Eu pensava que todo mundo gostasse de ver constelação. Quando menino, achava que todos enxergavam como eu e meus quase sete graus de miopia: as coisas borradas, imprecisas, sem contornos definidos.
Pensava que ser criança fosse para sempre. Que o frango a molho pardo levava esse nome porque tinha sido criado em São José, e que as verrugas de fato nascessem nos dedos que apontavam as estrelas. Pensava que fosse difícil só pra mim.
Jamais imaginei que meus pais um dia não mais estivessem. Que eu fosse capaz de tocar (mal, mas tocar) piano. Que passaria o resto da vida sem pular de trampolim, ou um dia veria uma agência bancária toda feita de vidro. Que São Paulo tivesse carnaval de rua e noites quentes, onde patinetes e tatuagens reinariam.
Pensava na morte da bezerra, não como uma expressão, mas como algo que presenciei e assombra até hoje.
Achei que era só me apaixonar que tudo estaria resolvido. Que as pipocas estourassem por vontade própria. Que os cometas nos visitassem com mais frequência. Que as borboletas afinal tomassem tenência de sua extravagância e as lagartixas fossem simpáticas a todos.
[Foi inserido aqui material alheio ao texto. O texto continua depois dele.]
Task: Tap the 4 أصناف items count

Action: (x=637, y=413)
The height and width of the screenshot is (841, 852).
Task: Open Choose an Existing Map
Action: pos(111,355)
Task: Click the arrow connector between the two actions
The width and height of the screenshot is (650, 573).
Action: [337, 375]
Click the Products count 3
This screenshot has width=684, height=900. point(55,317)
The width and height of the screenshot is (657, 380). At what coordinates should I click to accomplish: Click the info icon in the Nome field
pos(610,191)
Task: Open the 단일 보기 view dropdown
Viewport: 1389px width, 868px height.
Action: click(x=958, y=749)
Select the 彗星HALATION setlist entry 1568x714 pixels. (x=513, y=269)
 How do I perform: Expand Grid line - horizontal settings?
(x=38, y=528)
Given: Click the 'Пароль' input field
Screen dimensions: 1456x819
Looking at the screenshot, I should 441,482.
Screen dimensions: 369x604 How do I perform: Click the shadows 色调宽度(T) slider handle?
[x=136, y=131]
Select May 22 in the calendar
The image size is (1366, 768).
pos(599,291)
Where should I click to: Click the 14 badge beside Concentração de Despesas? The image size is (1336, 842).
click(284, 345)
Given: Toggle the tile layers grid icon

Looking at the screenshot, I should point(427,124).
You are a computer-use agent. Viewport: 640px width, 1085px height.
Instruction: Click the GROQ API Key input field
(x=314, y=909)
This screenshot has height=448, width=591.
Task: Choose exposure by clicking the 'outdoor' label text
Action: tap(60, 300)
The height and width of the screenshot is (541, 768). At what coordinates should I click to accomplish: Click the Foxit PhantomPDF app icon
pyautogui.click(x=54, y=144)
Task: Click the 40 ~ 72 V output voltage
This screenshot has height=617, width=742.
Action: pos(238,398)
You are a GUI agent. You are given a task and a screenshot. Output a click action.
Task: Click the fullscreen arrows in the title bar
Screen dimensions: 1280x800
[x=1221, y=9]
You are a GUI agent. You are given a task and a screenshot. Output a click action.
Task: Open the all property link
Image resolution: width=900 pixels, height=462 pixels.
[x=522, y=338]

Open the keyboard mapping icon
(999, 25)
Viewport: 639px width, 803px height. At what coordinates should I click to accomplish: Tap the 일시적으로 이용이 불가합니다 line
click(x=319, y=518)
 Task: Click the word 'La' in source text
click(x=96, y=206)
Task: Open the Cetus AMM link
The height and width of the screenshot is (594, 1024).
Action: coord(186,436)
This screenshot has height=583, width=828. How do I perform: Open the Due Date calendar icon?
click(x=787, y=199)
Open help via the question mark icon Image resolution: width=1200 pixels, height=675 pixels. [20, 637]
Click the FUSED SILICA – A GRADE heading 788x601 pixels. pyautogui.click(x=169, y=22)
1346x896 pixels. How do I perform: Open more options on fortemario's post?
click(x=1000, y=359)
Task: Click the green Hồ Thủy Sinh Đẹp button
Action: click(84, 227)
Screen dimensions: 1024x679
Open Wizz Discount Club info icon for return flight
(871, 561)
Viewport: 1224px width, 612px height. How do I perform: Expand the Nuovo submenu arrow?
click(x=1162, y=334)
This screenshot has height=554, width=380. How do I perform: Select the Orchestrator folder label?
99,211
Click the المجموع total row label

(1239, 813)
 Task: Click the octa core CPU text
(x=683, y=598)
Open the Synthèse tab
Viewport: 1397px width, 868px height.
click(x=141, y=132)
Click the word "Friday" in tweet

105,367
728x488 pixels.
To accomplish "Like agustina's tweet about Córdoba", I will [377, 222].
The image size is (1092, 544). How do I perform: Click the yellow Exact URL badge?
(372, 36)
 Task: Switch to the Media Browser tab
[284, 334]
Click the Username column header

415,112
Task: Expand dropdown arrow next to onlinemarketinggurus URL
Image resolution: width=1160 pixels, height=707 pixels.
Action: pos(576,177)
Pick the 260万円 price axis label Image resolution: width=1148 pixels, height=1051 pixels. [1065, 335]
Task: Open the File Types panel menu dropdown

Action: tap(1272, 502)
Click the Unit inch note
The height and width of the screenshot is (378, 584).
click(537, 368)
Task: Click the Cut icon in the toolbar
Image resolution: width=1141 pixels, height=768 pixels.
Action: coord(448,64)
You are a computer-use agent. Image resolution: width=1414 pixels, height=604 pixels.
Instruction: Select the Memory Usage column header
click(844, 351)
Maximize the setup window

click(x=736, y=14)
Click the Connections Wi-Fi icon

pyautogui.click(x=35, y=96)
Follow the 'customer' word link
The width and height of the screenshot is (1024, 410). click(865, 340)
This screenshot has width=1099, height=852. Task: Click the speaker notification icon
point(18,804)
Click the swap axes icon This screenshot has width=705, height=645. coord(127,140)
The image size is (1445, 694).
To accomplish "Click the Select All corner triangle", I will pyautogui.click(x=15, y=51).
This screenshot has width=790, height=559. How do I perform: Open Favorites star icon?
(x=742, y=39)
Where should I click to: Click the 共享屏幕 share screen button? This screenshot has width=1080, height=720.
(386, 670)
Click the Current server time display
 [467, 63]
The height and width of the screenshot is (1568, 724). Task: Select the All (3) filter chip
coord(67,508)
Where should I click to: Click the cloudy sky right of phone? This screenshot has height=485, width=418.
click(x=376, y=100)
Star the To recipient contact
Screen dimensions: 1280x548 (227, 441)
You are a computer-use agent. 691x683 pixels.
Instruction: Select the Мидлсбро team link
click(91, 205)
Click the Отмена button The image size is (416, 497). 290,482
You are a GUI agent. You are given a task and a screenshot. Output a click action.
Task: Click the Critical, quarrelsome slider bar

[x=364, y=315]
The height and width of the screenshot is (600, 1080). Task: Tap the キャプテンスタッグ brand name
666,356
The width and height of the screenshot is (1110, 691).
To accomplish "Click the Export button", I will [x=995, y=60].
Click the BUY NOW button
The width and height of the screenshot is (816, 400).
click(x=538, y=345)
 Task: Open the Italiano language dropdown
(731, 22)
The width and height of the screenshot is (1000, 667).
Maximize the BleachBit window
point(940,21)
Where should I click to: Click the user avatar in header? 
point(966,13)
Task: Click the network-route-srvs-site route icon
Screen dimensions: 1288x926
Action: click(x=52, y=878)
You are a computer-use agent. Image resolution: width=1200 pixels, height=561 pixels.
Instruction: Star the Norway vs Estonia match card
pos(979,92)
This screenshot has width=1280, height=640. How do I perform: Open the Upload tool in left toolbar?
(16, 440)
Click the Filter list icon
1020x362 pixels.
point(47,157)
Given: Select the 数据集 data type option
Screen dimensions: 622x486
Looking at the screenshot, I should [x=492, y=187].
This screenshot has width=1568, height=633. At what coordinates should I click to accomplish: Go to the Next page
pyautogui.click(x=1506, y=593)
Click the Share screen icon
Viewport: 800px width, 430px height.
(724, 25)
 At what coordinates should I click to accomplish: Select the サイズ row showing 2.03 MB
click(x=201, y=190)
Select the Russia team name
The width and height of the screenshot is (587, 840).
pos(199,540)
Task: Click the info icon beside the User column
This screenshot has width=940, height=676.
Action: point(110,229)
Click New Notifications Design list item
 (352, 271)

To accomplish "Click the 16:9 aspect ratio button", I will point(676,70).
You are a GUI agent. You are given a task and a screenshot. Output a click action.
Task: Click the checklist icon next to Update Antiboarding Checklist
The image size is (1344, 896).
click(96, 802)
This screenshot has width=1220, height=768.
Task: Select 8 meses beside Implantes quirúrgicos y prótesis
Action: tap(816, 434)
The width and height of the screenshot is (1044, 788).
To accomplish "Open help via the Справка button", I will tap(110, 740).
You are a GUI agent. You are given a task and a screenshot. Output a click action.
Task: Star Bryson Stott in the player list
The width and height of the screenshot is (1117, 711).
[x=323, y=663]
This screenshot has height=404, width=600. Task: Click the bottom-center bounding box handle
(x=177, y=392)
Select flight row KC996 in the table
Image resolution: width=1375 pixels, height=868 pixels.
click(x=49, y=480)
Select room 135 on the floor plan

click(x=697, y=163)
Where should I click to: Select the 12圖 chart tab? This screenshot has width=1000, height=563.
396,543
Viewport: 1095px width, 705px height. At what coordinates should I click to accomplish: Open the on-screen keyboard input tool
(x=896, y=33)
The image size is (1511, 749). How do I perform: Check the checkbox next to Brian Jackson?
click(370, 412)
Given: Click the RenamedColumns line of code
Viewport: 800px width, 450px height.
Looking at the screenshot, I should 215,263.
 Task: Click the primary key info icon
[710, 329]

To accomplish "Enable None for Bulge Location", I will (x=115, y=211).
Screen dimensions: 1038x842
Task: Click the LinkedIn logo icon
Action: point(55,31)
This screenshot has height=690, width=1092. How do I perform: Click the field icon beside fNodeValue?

Quando eu podia supor que meu corpo me trairia? Que o rádio-relógio pudesse existir, já que os dois nomes anseiam por coisas diferentes: o primeiro, ilusão; o outro, exatidão? Que Plutão ia ser rebaixado, deixaria de ser um planeta, ou que eu poria os pés em Salzburg? Como eu podia saber que o trema corria risco de vida? Que nosso Brasil insistisse num sono sem fim?
Eu pensava tanto. Não sei se fiz bem.
Podia apostar um Chicabon, duas caixas de bombinhas, uma fita cassete virgem e uma bola de capotão – sem saber que um dia eles não existiriam mais. Muita sacanagem (maior foi continuar dando o nome de Chicabom a isso que aí está).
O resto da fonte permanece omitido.